TASK OBJECTIVE: Output range, inclusive: from the line containing "Instruction: Open the Tłumacz" to the line containing "Click the blue frame". Restate those lines from the data below word for word and only those.

MATERIAL SHOWN:

────────────────────────────────────────

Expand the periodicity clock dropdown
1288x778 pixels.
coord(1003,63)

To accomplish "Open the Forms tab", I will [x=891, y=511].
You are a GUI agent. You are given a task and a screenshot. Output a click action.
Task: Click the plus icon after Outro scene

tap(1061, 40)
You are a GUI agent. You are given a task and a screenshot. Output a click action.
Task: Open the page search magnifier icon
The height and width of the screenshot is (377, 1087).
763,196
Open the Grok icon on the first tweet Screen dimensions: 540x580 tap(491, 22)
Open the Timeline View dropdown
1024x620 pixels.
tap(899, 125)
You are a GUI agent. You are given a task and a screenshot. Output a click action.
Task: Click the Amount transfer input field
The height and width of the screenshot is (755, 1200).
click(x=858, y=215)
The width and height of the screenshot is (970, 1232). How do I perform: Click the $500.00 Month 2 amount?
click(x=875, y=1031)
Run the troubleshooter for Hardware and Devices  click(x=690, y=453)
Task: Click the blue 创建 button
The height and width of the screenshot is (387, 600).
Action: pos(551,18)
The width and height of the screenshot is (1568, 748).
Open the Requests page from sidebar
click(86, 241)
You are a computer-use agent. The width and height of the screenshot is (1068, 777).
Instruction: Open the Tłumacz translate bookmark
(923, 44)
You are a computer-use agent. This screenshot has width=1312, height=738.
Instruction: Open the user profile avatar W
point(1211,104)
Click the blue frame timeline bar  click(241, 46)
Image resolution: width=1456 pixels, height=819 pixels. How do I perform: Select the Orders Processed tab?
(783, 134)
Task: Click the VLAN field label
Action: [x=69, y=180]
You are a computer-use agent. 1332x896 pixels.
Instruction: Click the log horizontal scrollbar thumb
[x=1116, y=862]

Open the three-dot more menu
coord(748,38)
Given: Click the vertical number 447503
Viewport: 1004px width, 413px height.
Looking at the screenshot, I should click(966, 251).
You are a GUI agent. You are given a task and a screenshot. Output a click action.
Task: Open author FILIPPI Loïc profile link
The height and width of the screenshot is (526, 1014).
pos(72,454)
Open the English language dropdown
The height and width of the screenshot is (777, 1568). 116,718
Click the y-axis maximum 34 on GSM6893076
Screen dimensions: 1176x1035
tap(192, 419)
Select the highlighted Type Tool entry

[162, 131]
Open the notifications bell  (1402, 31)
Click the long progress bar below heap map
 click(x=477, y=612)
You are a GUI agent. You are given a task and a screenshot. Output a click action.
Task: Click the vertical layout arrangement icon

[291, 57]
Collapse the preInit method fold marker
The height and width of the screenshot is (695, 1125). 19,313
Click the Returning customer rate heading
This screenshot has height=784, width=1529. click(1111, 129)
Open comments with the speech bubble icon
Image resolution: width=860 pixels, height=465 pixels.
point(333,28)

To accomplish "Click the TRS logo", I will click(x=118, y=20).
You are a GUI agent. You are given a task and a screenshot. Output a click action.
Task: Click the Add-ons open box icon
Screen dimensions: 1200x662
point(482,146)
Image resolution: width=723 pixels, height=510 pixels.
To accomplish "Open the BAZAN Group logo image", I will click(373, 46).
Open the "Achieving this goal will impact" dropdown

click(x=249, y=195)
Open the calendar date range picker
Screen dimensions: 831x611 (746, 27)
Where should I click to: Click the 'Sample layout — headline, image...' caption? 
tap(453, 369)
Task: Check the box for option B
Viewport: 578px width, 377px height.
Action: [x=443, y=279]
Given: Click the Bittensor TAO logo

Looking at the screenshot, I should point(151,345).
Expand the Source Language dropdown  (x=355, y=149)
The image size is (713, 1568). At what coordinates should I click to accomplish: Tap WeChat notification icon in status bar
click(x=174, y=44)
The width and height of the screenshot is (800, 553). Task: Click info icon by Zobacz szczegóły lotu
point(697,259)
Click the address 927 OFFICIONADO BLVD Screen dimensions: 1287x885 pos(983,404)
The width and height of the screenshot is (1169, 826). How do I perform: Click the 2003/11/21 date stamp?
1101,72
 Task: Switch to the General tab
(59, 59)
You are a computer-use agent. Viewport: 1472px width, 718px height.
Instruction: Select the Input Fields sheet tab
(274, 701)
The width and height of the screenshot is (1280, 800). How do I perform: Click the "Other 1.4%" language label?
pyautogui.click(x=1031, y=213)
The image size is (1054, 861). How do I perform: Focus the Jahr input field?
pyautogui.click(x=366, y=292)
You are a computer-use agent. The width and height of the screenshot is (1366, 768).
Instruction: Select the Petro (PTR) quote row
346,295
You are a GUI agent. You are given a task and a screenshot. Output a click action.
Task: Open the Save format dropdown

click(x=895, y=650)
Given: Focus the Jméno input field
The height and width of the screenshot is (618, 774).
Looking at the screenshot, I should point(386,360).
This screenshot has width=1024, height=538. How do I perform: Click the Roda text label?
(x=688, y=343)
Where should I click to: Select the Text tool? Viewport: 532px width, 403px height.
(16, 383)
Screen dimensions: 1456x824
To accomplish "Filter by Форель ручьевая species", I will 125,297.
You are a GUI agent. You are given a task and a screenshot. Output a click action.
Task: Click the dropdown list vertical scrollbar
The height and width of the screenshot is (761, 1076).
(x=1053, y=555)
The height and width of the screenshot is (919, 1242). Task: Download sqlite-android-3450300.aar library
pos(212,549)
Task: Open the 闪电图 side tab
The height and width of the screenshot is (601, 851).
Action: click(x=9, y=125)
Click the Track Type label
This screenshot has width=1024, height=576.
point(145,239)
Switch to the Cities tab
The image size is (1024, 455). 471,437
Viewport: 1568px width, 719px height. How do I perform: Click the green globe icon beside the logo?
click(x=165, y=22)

────────────────────────────────────────

TASK OUTPUT:
Instruction: Open the Tłumacz translate bookmark
(923, 44)
You are a computer-use agent. This screenshot has width=1312, height=738.
Instruction: Open the user profile avatar W
point(1211,104)
Click the blue frame timeline bar  click(241, 46)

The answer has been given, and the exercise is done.